Eminent agriculture economist Professor Ranjit Singh Ghuman, who heads the Nehru SAIL chair at Centre for Research in Rural and Industrial Development in Chandigarh, points out that Pakistan is known to erect such 'non tariff barriers' off and on.

“What needs to be done is to study why they do this. Whether this is done when their domestic supplies increase or whether they start procuring these commodities from some other countries. After this is done, the Indian government needs to take it up with Pakistani authorities.”

He said that one of the solutions to the problem is to go in for short and medium term agreements with the neighbouring country on trade in perishable commodities since there is no scope for compelling it under the multilateral trade regime of the WTO.

Meanwhile, reports in the Pakistani media say that the federal government there is not interested in relaxing conditions to import tomatoes from India. Despite its own state of Punjab and some other parts facing a shortage of tomatoes, the Pakistani government is keener on importing it from Afghanistan and Iran.

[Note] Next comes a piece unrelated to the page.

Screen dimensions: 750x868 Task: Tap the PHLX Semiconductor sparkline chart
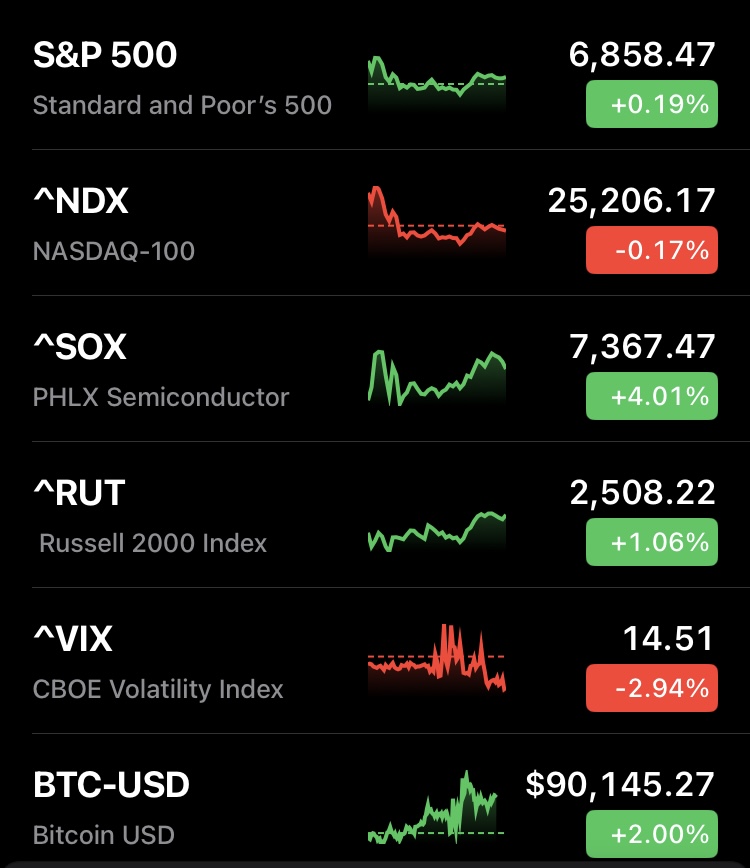coord(437,375)
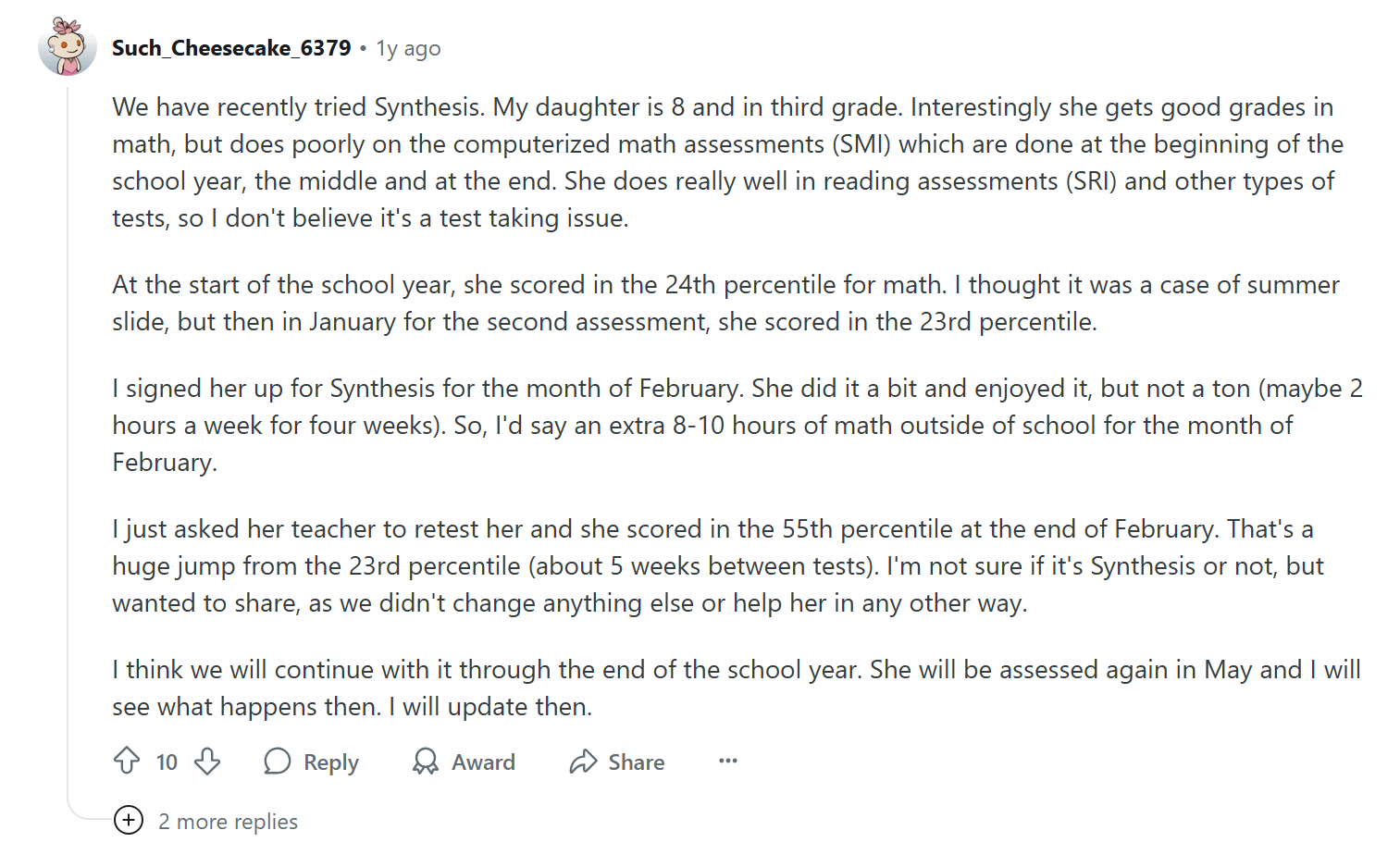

Reports also quote officials of Market Committee in Lahore saying that the demand of Lahore division is almost 50 trucks daily while the supply is not even reaching to 20 trucks.

Secretary Market Committee Lahore, Shahzad Cheema has been quoted by The News as saying that only for Lahore, a daily supply of 25 trucks of tomatoes are required to meet the demand. Furthermore, he said the supply of tomato from Swat, and Sindh will start in the next two weeks. The crop is premature there and unripe. Thus the supply has not started. The situation will come under control once the supply from Sindh and Swat improves. Besides some contribution from local crop of tunnel technologies farming will also start coming. The local tomato crop of Punjab will start from April next year, he added.

Reports say that the price of a 25kg tomato crate in India is currently Rs700 and in Lahore it is Rs 4,000. This huge difference is attracting Indian vegetable traders.